There’s not a lot of current news that I can find, but if we can still do anything, here are some links. My brother saw it up on November 3, and there’s a Flickr photo from Nov. 17. I hope it sticks around another month so I can go see it one last time. Critical mass did a ride to it:

When’s the last time you saw Critical Mass protecting cars?

Anyone “on the ground” have some news?

Sunday October 1, 2006 JST

pull it!

When in New Orleans, over dinner with friends, one of them mentioned that “there are people who see a fire alarm and have to stop themselves from pulling it, and there are people who never ever think about it.”  Everyone at the table seemed confused, and then he looked at me and said something like “ah see-Jenny knows what I am talking about.”

Oh and I totally do, I had just never thought about it.  I ALWAYS want to do that thing.  I just thought everyone did.  This has come up recently because although I am in NO WAY suicidal, I have to keep myself from throwing myself off the subway platform.  When I think through throwing myself off the subway platform, obviously it seems only unpleasant. But still, I sort of want to.
I really don’t like what I call “unsecured heights.”  IE in a building on the 80th floor is great, on its roof on the 81st with no guardrails is bad.  And I just realized this is because I know how much I will get the feeling to jump off, just because I am there, again, not because I have any interest in killing myself.
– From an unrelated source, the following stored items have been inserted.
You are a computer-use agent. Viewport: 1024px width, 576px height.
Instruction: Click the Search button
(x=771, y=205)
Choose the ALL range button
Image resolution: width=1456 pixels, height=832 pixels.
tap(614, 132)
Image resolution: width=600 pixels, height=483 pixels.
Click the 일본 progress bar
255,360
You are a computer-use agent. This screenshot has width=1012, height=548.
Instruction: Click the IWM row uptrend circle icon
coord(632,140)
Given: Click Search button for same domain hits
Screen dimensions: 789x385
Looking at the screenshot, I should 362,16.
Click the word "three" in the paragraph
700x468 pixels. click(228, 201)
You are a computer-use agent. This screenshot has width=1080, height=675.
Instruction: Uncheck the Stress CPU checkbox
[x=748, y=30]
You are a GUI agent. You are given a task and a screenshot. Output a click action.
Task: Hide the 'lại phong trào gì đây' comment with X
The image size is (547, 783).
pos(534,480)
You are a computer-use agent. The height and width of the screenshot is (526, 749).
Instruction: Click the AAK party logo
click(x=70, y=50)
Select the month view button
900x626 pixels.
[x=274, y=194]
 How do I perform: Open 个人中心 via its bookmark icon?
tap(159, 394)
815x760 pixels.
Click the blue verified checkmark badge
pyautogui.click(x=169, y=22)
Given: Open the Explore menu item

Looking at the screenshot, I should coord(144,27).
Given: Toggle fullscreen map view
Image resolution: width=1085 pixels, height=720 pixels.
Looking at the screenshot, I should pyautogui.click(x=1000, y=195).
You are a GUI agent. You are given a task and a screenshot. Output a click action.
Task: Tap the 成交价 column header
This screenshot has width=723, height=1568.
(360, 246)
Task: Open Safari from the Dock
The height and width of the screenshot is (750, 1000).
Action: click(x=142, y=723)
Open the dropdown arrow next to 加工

So on Friday I went to MOMA and this bizarre compulsion was translated into wanting to touch paintings.   Whenever I am at an art museum I really want to touch paintings.  I have only once (nothing happened!  woo!) and I have gotten close enough to try another time (and was chastized).  But at MOMA I really want to touch the Malevich:

So what does this weird compulsion to lawbreak or dangerous thing in social situations signify?  Anyone care to let me lie down on their couch?